Si è tenuta questa mattina la prima udienza del procedimento per la morte della piccola Diana Pifferi, la bimba morta di stenti a 18 mesi.
Il presidente Ilio Mannucci Pacini ha rinviato tutto all’8 maggio prossimo, per consentire al nuovo avvocato di Alessia Pifferi di studiare gli atti. In Aula era presente anche Viviana Pifferi, sorella dell’imputata, che rischia una condanna all’ergastolo. La zia della piccola Diana si è presentata in tribunale con una maglietta con la foto della bambina. Nella prossima udienza la madre e la sorella di Alessia Pifferi si costituiranno parte civile.
Al via il processo per la morte della piccola Diana Pifferi
“Aveva diritto di vivere, non di pagare per sua madre”
sono queste le parole pronunciate questa mattina da Viviana Pifferi, sorella di Alessia e zia della piccola Diana, la bambina di 18 mesi abbandonata da sola per sei giorni e morta di stenti dopo una lunga agonia nel luglio dello scorso anno. Questa mattina si è celebrata – presso il Tribunale di Milano – la prima udienza del processo per omicidio volontario a carico della 37enne, accusata di omicidio volontario pluriaggravato.
Il presidente della Corte ha rinviato l’udienza all’8 maggio prossimo, per consentire al nuovo legale difensore di Alessia Pifferi di studiare gli atti. La donna rischia una condanna all’ergastolo. La zia e la nonna della piccola Diana si costituiranno parte civile al processo.
“Mia sorella deve pagare, Diana era la bambina più bella del mondo, non si meritava tutto questo, sua madre deve pagare per quello che ha fatto”
ha detto in lacrime Viviana Pifferi, che si è presentata in Aula con una maglietta con la foto della nipote.
Alessia Pifferi cambia di nuovo avvocato
Nei giorni scorsi l’imputata ha cambiato di nuovo avvocato, poi ha richiamato il legale precedente, che però ha rifiutato l’incarico. Ora è assistita da un altro legale, che ha chiesto di poter studiare le ‘carte’, data anche la complessità e la delicatezza del procedimento.
Nella prossima udienza, la madre e la sorella di Alessia Pifferi si costituiranno parte civile. All’imputata viene contestata anche l’aggravante della premeditazione, oltre a quelle di aver ucciso la figlia e dei motivi futili e abietti. Secondo quanto ricostruito dagli inquirenti, la piccola Diana – 18 mesi – fu lasciata da sola a casa, per sei giorni, mentre la madre era in vacanza a Leffe con il nuovo compagno, con il quale aveva da poco iniziato una nuova relazione. Una volta tornata a casa, la donna avrebbe trovato la figlia ormai senza vita, parlando di una baby-sitter che l’avrebbe abbandonata, ipotesi immediatamente scartata dagli inquirenti.

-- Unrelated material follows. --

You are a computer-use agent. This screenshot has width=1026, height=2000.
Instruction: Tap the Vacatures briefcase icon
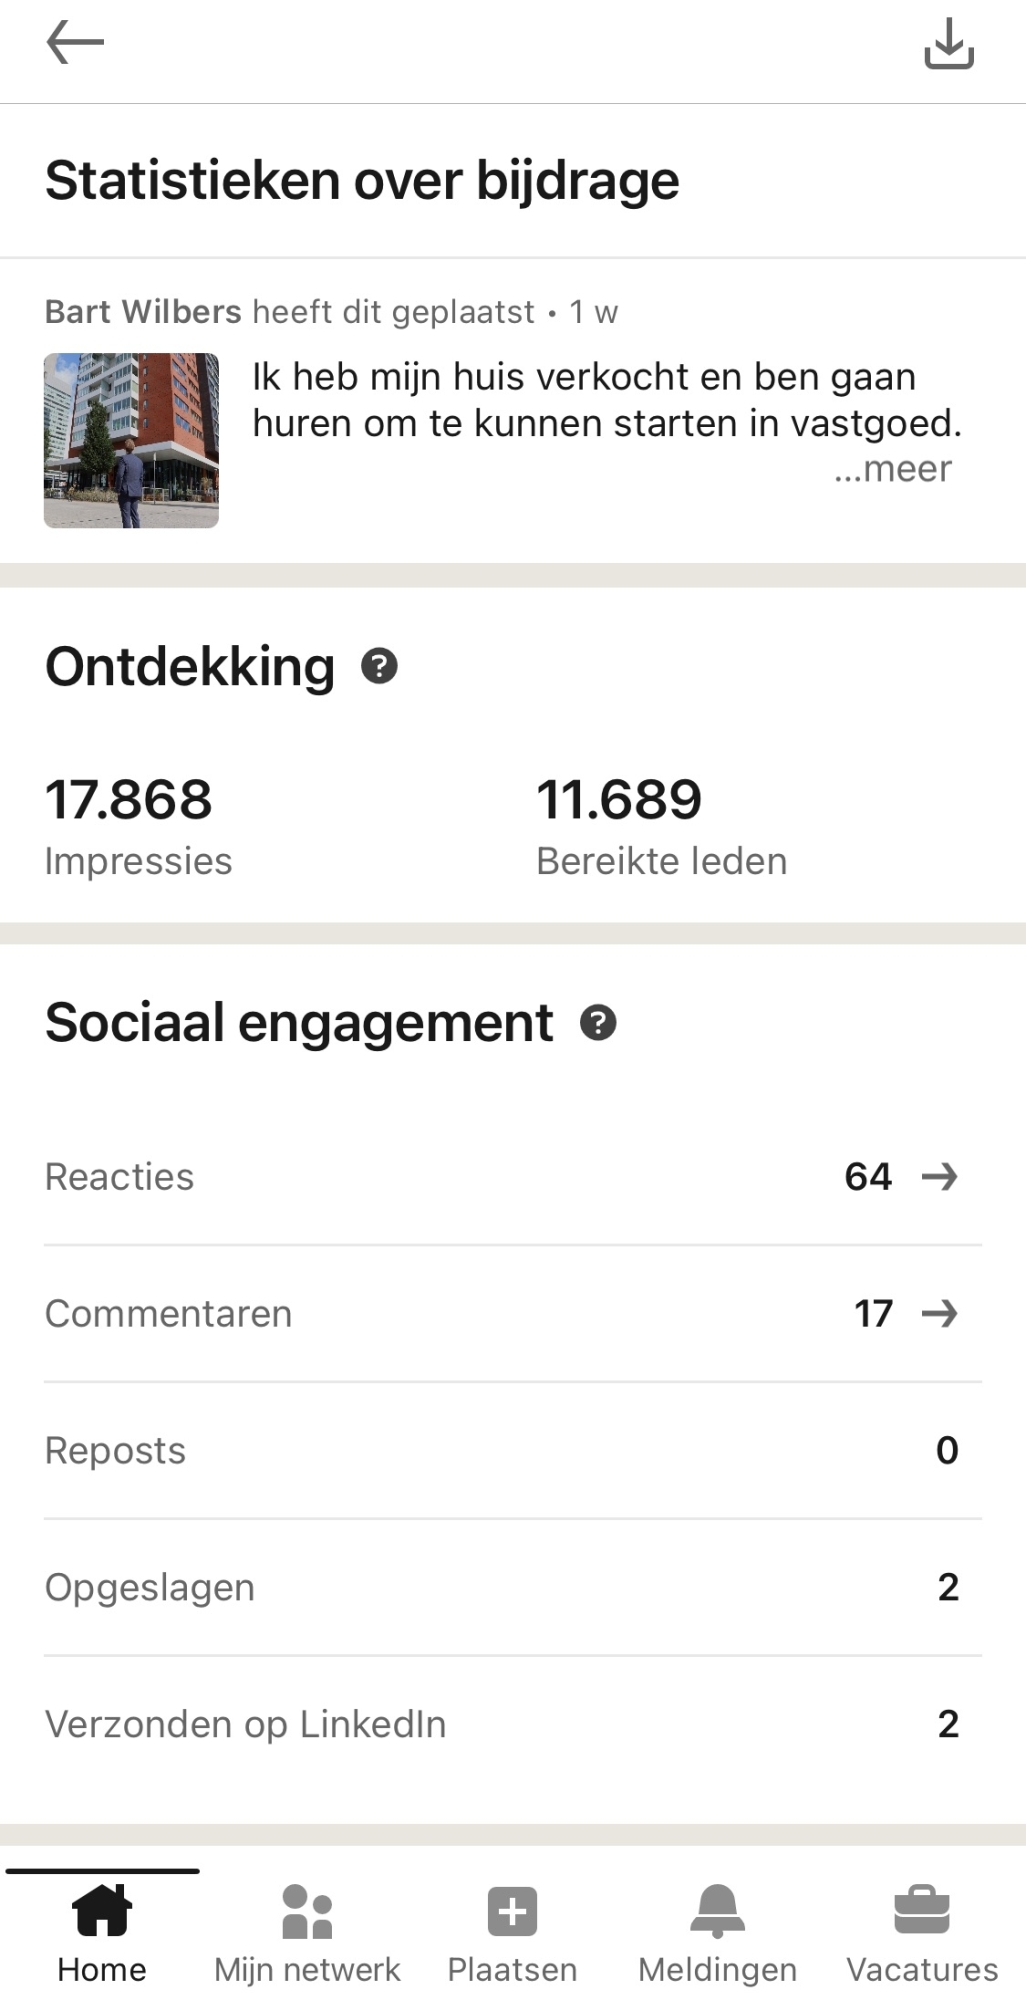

Secondo quanto scrivono i pubblici ministeri, la bambina venne “lasciata senza assistenza e assolutamente incapace, vista la tenerissima età, di badare a se stessa, senza peraltro generi alimentari sufficienti e in condizioni di palese ed evidente pericolo per la sua vita, visto anche le alte temperature del periodo”.